T.C. İstanbul Anadolu 13. ASLİYE TİCARET MAHKEMESİ
ESAS NO : 2019/73 Esas
KARAR NO : 2020/480
DAVA : İtirazın İptali (Ticari Satımdan Kaynaklanan)
DAVA TARİHİ : 10/09/2019
KARAR TARİHİ : 12/11/2020
Mahkememizde görülmekte olan İtirazın İptali (Ticari Satımdan Kaynaklanan) davasının yapılan açık yargılaması sonunda dosya incelendi.
GEREĞİ DÜŞÜNÜLDÜ /
DAVA/TALEP ;
Davacı vekili dava dilekçesinde özetle; davalı firma ile müvekkili şirketi arasında akdi ilişkinin olduğunu, davalı borçlu firmasına ait aracın/araçların rutin bakım/onarım hizmetini müvekkil şirkette yaptırmış/yaptırılmış ve bu bakım/servis/tamir hizmetleri karşılığında müvekkil şirketin, cari hesap ekstresinde de——— faturadan kaynaklı — alacağının doğduğunu, işbu alacağın ——— tarihinde davalı firma tarafından ödenmiş, ——– kısmının bakiye olarak kaldığını, ——————sayılı dosyasında yapmış olduğu haksız ve mesnetsiz itirazın İptali ile, takibin kaldığı yerden devamına, asıl alacağa itiraz tarihinden itibaren avans faizi işletilmesine, işbu likit alacağa itiriz ile takibin durduğunu, bu nedenle davalı/borçlunun takip tutarı üzerinden en az %20 oranında icra inkar tazminatı ödemesine mahkum edilmesini, yargılama masrafları ve avukatlık ücretinin, “dava şartı olarak arabuluculuk Madde 18/A-11 maddesi uyarınca her durumda, davalı/borçlu üzerinde bırakılmasına karar verilmesini talep etmiştir. yargılama giderleriyle vekalet ücretinin davalı tarafa yükletilmesine karar verilmesini talep ve dava etmiştir.

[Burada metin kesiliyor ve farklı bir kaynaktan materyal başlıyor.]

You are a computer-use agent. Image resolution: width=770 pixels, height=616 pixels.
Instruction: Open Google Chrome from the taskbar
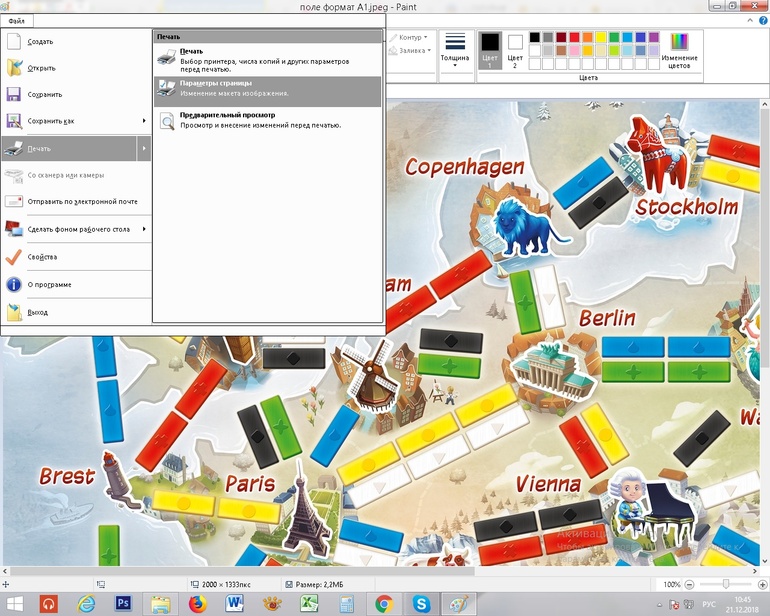coord(383,603)
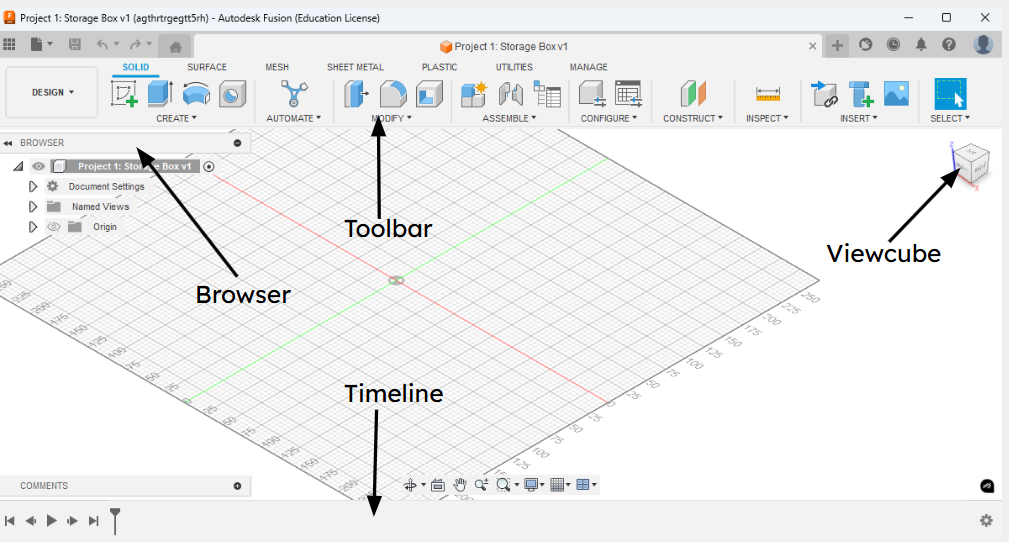The width and height of the screenshot is (1009, 542).
Task: Click the timeline marker handle
Action: point(115,518)
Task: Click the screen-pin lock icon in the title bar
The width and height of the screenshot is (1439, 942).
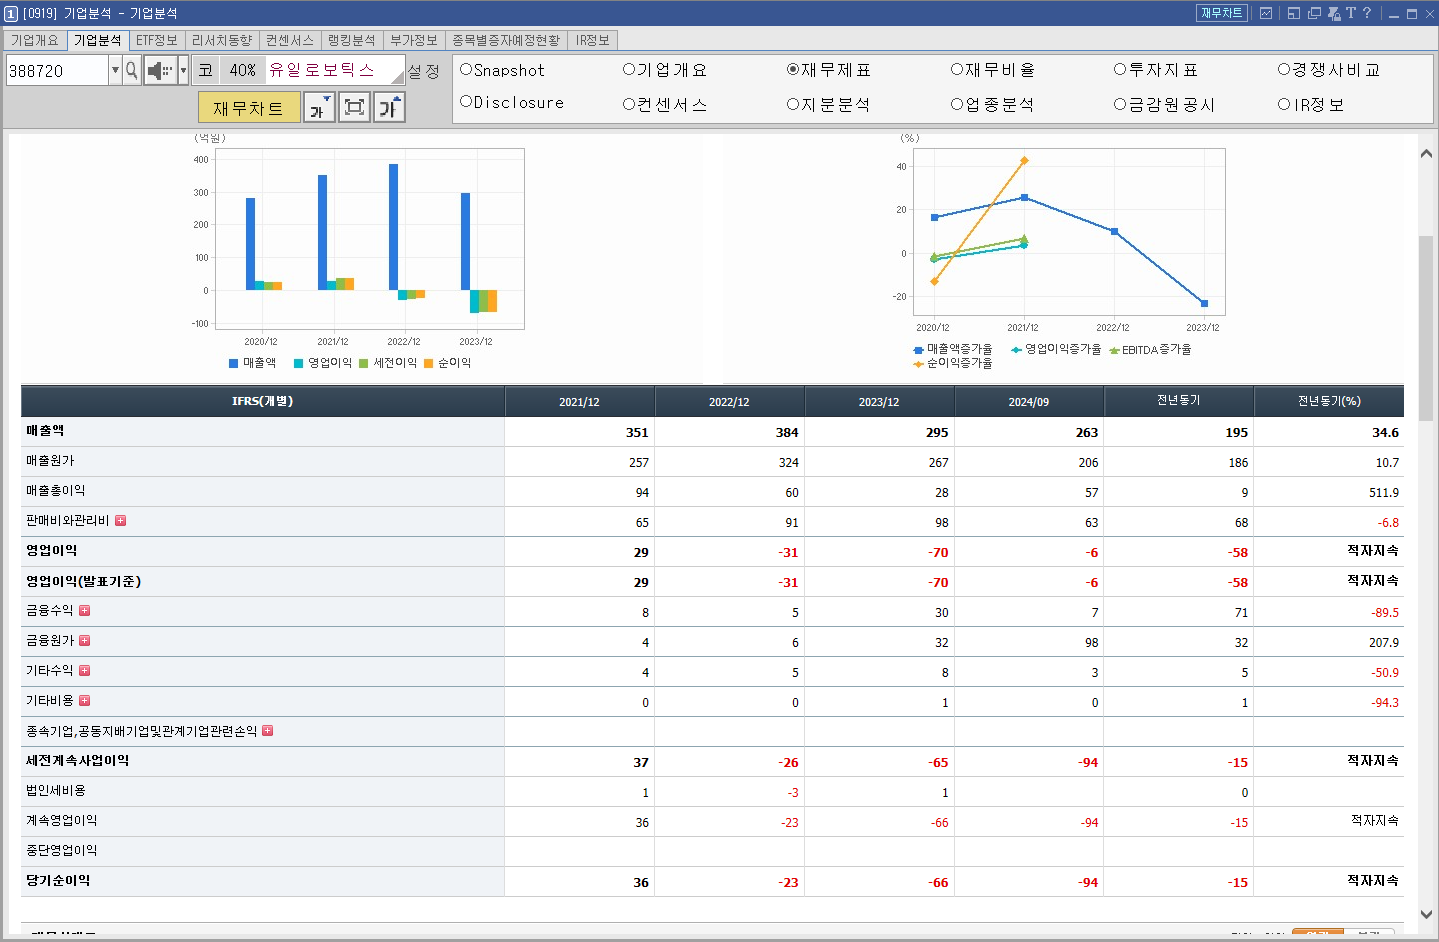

CEVAP /TALEP :Davalı vekili dava dilekçesinde özetle; davacı-alacaklı ile müvekkili arasında yapılan sözleşme çerçevesinde müvekkiline ait araçta bazı tadilat işleri gerçekleştirildiğini, taraflar arasında kararlaştırılan bedelin ———– kısmının iş başlangıcında davacı-alacaklı tarafın hesabında yatırıldığını, kalan kısım bakımından ise iş bitiminde ödeme yapılacağı konusunda anlaşmaya varıldığını, ancak davacı tarafın anlaşma gereği yapması gereken işleri tam olarak yapmadığını, sözleşmeye uymadığını, davacı tarafın hem sözleşmeye aykırı davrandığını, hem de müvekkiline ait aracı onarmak yerine daha fazla zarar verdiğini, müvekkilinin ihale kaybetmesine sebebiyet verdiğini ve haksız bir şekilde takip başlatarak sebepsiz zenginleşmek istediğini, bu nedenlerle müvekkili hakkında açılan itirazın iptali davasının reddine, takibin haksız ve kötü niyetli olan alacaklı hakkında takip konusu alacağın %20’sinden az olmamak kaydıyla tazminata mahkum edilmesini, yargılama giderleri ve vekalet ücretinin karşı tarafa yükletilmesin savunmuştur.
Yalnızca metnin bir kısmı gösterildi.